Happy day after the 20th, lol. I spent yesterday getting ready for and singing in a Solstice concert. We had a lot of fun!
I think 2020 will be a year of clarification. There are some differing and sometimes incompatible perspectives out there regarding Epicurean philosophy. Some are not challenges to the load-bearing framework of the philosophy but more style preferences (eg, isms or not)-- and others directly weaken or remove key pillars, by inserting incompatible philosophies like Buddhism or social utilitarianisms and idealisms like humanism, or by making abstractions about pleasure. I think it's time to make that clear between groups.
When I read Hiram's recent writing about Buddhist forms of introspection being a way to learn about the self, for instance, I know clearly that our versions of Epicurean philosophy are different. Buddhists do have some variations, but a core feature is the assertion that by closely introspecting on oneself, a person will experience directly that there is no self and that our ordinary experience of self and reality is a delusion. There are neurologic events that cause this and are related to what the brain does when typical environmental stimuli are removed. A concerning number of people without prior psychiatric disturbances have suffered long lasting dysfunction from this, anything from dissociative symptoms to psychosis.
This kind of activity is in striking contrast to Epicurus' repeated advice to meditate on nature-- to study what our sense organs and feelings, as triggered by ordinary interaction with reality, tell us. Not to undo the ordinary workings of the brain, which when functioning in the way it has evolved, is able to choose and plan for pleasure.

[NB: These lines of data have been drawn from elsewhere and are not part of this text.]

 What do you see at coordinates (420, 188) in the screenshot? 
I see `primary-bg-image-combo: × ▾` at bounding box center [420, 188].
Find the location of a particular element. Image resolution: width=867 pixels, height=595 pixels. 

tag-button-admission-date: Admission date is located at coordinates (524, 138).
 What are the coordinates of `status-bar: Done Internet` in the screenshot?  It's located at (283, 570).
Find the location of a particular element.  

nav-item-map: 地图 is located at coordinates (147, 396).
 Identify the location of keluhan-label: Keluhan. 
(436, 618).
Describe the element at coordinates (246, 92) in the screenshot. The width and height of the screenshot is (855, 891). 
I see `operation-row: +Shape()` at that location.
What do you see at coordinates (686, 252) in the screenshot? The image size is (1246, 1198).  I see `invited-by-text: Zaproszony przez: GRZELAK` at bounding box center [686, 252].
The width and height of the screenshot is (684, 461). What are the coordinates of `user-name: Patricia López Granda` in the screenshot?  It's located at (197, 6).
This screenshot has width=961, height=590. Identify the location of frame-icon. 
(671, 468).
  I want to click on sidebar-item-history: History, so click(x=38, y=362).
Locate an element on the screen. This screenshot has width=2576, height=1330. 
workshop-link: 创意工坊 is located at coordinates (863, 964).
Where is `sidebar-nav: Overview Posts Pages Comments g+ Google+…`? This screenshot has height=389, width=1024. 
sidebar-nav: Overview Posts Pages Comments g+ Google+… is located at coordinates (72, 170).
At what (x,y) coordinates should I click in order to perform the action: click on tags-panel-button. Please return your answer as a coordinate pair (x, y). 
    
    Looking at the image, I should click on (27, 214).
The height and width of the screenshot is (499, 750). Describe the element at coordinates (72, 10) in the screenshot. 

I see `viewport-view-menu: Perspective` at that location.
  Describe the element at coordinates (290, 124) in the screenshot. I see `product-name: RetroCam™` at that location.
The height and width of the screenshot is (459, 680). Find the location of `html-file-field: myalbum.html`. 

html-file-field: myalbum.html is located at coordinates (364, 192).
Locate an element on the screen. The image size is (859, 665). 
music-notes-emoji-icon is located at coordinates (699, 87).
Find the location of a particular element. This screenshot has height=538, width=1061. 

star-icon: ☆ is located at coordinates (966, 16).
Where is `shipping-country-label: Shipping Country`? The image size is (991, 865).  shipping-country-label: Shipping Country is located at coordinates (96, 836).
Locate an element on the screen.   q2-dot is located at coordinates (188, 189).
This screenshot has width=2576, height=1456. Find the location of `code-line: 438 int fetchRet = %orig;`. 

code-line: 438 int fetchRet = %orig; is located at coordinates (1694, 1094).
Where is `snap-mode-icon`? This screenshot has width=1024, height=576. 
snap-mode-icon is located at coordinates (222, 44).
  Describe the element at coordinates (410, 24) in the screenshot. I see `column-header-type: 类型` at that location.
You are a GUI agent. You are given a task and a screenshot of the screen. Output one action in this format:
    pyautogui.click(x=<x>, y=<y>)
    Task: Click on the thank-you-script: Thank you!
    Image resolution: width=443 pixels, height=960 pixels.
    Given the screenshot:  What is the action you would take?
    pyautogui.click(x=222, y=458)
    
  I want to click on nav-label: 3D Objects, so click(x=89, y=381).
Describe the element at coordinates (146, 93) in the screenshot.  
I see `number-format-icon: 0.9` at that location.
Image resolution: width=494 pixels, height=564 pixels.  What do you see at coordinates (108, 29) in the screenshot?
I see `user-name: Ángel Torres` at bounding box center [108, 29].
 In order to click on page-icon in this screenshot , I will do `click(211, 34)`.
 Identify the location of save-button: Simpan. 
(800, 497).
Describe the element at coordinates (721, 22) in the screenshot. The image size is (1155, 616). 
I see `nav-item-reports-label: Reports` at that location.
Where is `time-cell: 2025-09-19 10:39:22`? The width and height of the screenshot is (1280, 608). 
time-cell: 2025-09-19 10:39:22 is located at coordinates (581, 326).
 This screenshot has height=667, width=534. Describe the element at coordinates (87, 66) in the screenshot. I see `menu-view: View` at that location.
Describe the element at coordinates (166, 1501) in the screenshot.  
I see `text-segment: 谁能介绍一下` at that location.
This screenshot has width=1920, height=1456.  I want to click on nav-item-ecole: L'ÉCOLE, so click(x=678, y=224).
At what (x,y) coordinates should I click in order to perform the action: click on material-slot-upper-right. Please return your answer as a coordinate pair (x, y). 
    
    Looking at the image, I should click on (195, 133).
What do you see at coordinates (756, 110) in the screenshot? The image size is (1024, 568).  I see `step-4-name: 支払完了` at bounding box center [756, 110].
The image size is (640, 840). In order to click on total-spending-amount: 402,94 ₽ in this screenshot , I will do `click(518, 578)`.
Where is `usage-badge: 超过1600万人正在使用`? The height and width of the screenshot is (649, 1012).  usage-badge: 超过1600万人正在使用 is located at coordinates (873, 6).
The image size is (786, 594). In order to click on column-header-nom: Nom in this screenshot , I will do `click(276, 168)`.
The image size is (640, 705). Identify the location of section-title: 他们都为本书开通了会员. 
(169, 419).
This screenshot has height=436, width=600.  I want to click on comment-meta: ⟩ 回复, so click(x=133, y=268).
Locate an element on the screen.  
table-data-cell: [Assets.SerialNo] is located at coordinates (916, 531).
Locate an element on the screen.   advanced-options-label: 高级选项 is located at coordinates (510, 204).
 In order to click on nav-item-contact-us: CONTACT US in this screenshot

I will be interested in seeing the Society of Epicurus' statement. I am expecting it to incorporate elements that I will find to be structurally unsound. If it does not, I will be thrilled!
And those of us who adhere to the classical teachings of Epicurus will continue to clarify our position, sometimes by contrasting it with alternate views, just as Epicurus did.
That is a good thing IMO. People will be more easily able to choose the perspective they prefer.